TEXTE FOURNI →
╭──

Connaissez-vous l’eusko, la gabare, l’abeille, le cairn ou la pêche ? Apparues en France au début des années 2010, les monnaies locales fleurissent partout à travers le territoire. Alors que la crise menace les petites entreprises et nous pousse à revoir nos modes de consommation, en quoi ces moyens de paiement complémentaires constituent-ils une opportunité de redynamiser l’économie de proximité et de faire des citoyens de véritables consom’acteurs ?
Monnaies locales : Définition
Si l’euro est la monnaie officielle de la France et de dix-huit autres pays membres de l’Union européenne, elle n’est pas la seule devise légale en circulation dans l’Hexagone.
Qu’est-ce qu’une monnaie locale ?
La monnaie locale – également désignée sous le terme de monnaie locale complémentaire (MLC) ou monnaie locale complémentaire et citoyenne (MLCC) – est une monnaie alternative à la monnaie nationale. Il s’agit d’un moyen de paiement utilisé sur un territoire géographique donné dont le périmètre est variable. Ce peut-être à l’échelle d’une commune mais aussi une collectivité locale ou même une région. À la différence d’une monnaie nationale, elle est gérée non pas par une banque centrale, mais par une association avec l’appui d’un établissement financier.

╰──

Pour chacune des affirmations suivantes, dites si elle concorde avec le texte sur les monnaies locales ci-dessus, en répondant par oui ou par non et en citant les mots du texte qui tranchent. (a) Les monnaies locales sont apparues en France au début des années 2010. (b) Une monnaie locale est gérée par une banque centrale. (c) Le territoire d'une monnaie locale peut s'étendre à une région entière.

DOCUMENTS DE RÉFÉRENCE →
╭──

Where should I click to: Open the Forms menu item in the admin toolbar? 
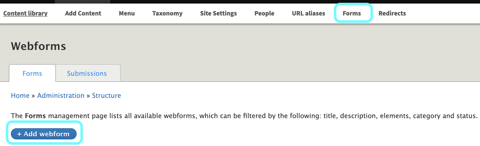tap(352, 13)
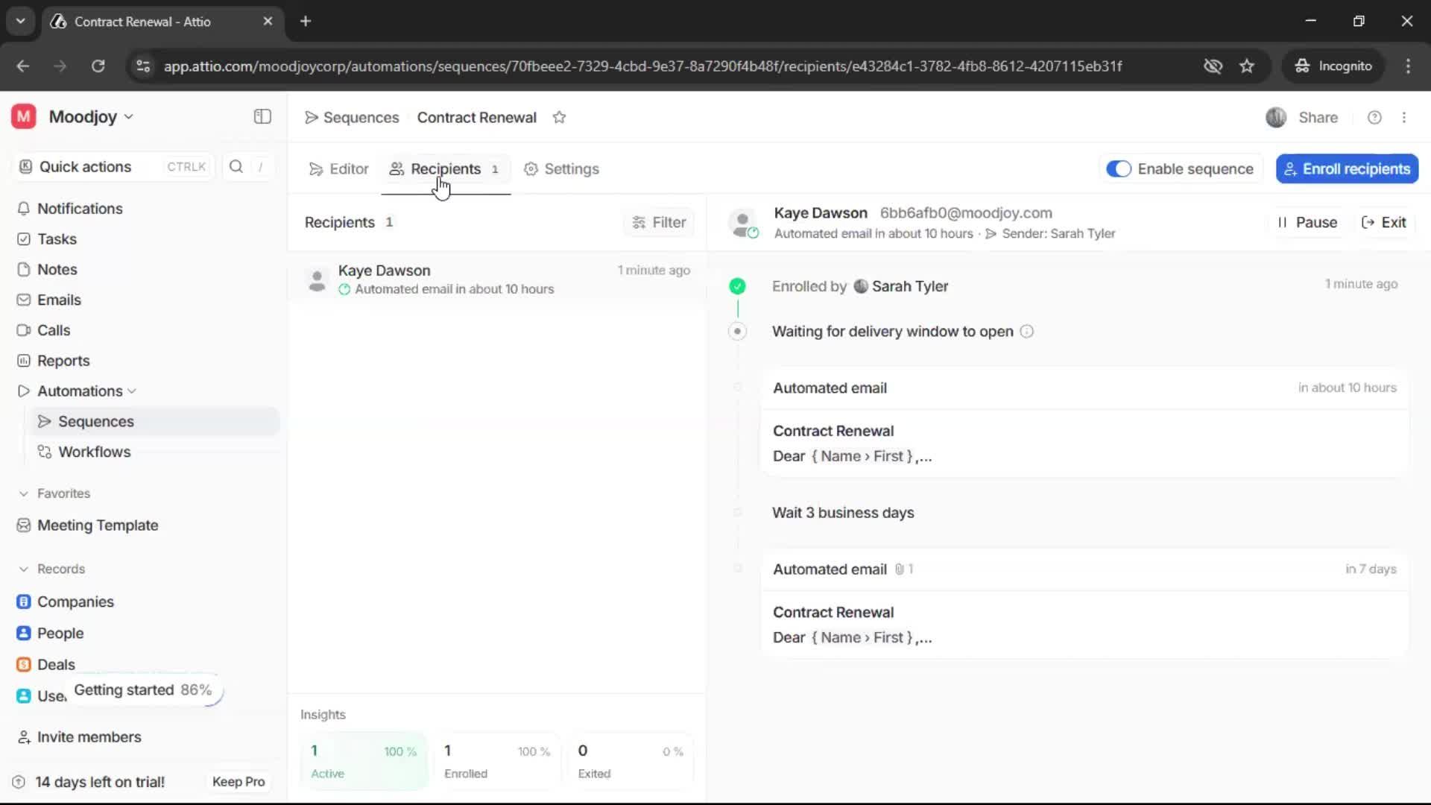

╰──

CORRIGÉ →
(a) Oui : « Apparues en France au début des années 2010, les monnaies locales fleurissent partout à travers le territoire. »
(b) Non : « elle est gérée non pas par une banque centrale, mais par une association avec l’appui d’un établissement financier. »
(c) Oui : « Ce peut-être à l’échelle d’une commune mais aussi une collectivité locale ou même une région. »